Return every line of the listing exactly as written.

▶ _TASK MATERIAL_
□ □ □ □ □ □ □
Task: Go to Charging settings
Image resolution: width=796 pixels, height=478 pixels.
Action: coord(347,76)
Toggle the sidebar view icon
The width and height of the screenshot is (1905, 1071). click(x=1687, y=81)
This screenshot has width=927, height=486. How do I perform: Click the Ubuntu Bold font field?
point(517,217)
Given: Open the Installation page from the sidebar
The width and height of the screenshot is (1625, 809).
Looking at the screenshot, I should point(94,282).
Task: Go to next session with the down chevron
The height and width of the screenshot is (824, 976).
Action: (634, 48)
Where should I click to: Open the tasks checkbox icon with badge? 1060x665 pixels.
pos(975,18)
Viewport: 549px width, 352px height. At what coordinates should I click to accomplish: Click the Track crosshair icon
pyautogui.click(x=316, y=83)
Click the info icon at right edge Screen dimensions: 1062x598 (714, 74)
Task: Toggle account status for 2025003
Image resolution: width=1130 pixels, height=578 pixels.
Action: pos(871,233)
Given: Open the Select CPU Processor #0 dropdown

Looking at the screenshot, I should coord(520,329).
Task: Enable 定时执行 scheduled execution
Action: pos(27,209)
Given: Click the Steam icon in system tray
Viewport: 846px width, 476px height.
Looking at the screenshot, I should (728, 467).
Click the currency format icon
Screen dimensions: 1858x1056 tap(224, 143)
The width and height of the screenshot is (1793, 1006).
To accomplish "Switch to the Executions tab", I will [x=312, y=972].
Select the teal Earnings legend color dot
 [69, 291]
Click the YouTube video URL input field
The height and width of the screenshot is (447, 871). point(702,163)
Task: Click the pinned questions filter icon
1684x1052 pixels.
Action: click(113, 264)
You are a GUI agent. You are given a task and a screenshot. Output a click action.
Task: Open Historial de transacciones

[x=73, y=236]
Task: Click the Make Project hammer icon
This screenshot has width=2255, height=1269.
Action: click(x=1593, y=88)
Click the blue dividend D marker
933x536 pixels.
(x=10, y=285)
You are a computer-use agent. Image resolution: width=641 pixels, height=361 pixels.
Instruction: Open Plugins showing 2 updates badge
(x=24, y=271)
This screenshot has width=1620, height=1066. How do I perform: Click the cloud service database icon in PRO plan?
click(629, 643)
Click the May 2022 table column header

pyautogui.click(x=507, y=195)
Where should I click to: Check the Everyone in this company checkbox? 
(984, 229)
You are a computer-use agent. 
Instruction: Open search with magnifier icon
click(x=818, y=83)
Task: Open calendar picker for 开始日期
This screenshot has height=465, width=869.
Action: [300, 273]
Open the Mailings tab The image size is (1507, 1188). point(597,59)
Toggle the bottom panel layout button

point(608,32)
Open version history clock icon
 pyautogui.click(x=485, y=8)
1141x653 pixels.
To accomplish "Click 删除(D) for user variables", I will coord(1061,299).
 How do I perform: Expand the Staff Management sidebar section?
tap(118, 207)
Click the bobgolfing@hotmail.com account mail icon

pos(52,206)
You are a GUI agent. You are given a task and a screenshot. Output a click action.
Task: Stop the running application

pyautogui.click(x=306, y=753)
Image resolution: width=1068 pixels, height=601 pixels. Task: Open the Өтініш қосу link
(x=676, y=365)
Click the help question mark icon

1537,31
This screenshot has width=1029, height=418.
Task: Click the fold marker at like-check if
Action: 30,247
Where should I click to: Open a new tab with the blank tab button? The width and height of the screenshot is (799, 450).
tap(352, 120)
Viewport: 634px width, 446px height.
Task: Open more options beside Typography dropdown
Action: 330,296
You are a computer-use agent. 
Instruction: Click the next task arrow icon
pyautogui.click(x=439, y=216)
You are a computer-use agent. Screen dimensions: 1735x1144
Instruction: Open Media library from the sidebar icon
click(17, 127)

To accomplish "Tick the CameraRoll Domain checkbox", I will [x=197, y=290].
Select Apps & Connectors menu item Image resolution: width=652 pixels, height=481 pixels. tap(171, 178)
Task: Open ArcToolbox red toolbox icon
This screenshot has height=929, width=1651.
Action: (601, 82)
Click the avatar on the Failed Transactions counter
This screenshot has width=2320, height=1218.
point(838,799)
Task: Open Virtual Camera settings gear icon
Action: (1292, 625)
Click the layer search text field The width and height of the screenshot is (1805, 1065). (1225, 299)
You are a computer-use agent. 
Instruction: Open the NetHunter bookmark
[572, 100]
□ □ □ □ □ □ □
▶ _RESPONSE TO THIS EXERCISE_
Task: Go to Charging settings
Image resolution: width=796 pixels, height=478 pixels.
Action: coord(347,76)
Toggle the sidebar view icon
The width and height of the screenshot is (1905, 1071). click(x=1687, y=81)
This screenshot has width=927, height=486. How do I perform: Click the Ubuntu Bold font field?
point(517,217)
Given: Open the Installation page from the sidebar
The width and height of the screenshot is (1625, 809).
Looking at the screenshot, I should point(94,282).
Task: Go to next session with the down chevron
The height and width of the screenshot is (824, 976).
Action: (634, 48)
Where should I click to: Open the tasks checkbox icon with badge? 1060x665 pixels.
pos(975,18)
Viewport: 549px width, 352px height. At what coordinates should I click to accomplish: Click the Track crosshair icon
pyautogui.click(x=316, y=83)
Click the info icon at right edge Screen dimensions: 1062x598 (714, 74)
Task: Toggle account status for 2025003
Image resolution: width=1130 pixels, height=578 pixels.
Action: pos(871,233)
Given: Open the Select CPU Processor #0 dropdown

Looking at the screenshot, I should coord(520,329).
Task: Enable 定时执行 scheduled execution
Action: pos(27,209)
Given: Click the Steam icon in system tray
Viewport: 846px width, 476px height.
Looking at the screenshot, I should (728, 467).
Click the currency format icon
Screen dimensions: 1858x1056 tap(224, 143)
The width and height of the screenshot is (1793, 1006).
To accomplish "Switch to the Executions tab", I will [x=312, y=972].
Select the teal Earnings legend color dot
 [69, 291]
Click the YouTube video URL input field
The height and width of the screenshot is (447, 871). point(702,163)
Task: Click the pinned questions filter icon
1684x1052 pixels.
Action: click(113, 264)
You are a GUI agent. You are given a task and a screenshot. Output a click action.
Task: Open Historial de transacciones

[x=73, y=236]
Task: Click the Make Project hammer icon
This screenshot has width=2255, height=1269.
Action: click(x=1593, y=88)
Click the blue dividend D marker
933x536 pixels.
(x=10, y=285)
You are a computer-use agent. Image resolution: width=641 pixels, height=361 pixels.
Instruction: Open Plugins showing 2 updates badge
(x=24, y=271)
This screenshot has width=1620, height=1066. How do I perform: Click the cloud service database icon in PRO plan?
click(629, 643)
Click the May 2022 table column header

pyautogui.click(x=507, y=195)
Where should I click to: Check the Everyone in this company checkbox? 
(984, 229)
You are a computer-use agent. 
Instruction: Open search with magnifier icon
click(x=818, y=83)
Task: Open calendar picker for 开始日期
This screenshot has height=465, width=869.
Action: [300, 273]
Open the Mailings tab The image size is (1507, 1188). point(597,59)
Toggle the bottom panel layout button

point(608,32)
Open version history clock icon
 pyautogui.click(x=485, y=8)
1141x653 pixels.
To accomplish "Click 删除(D) for user variables", I will coord(1061,299).
 How do I perform: Expand the Staff Management sidebar section?
tap(118, 207)
Click the bobgolfing@hotmail.com account mail icon

pos(52,206)
You are a GUI agent. You are given a task and a screenshot. Output a click action.
Task: Stop the running application

pyautogui.click(x=306, y=753)
Image resolution: width=1068 pixels, height=601 pixels. Task: Open the Өтініш қосу link
(x=676, y=365)
Click the help question mark icon

1537,31
This screenshot has width=1029, height=418.
Task: Click the fold marker at like-check if
Action: 30,247
Where should I click to: Open a new tab with the blank tab button? The width and height of the screenshot is (799, 450).
tap(352, 120)
Viewport: 634px width, 446px height.
Task: Open more options beside Typography dropdown
Action: 330,296
You are a computer-use agent. 
Instruction: Click the next task arrow icon
pyautogui.click(x=439, y=216)
You are a computer-use agent. Screen dimensions: 1735x1144
Instruction: Open Media library from the sidebar icon
click(17, 127)

To accomplish "Tick the CameraRoll Domain checkbox", I will [x=197, y=290].
Select Apps & Connectors menu item Image resolution: width=652 pixels, height=481 pixels. tap(171, 178)
Task: Open ArcToolbox red toolbox icon
This screenshot has height=929, width=1651.
Action: (601, 82)
Click the avatar on the Failed Transactions counter
This screenshot has width=2320, height=1218.
point(838,799)
Task: Open Virtual Camera settings gear icon
Action: (1292, 625)
Click the layer search text field The width and height of the screenshot is (1805, 1065). (1225, 299)
You are a computer-use agent. 
Instruction: Open the NetHunter bookmark
[572, 100]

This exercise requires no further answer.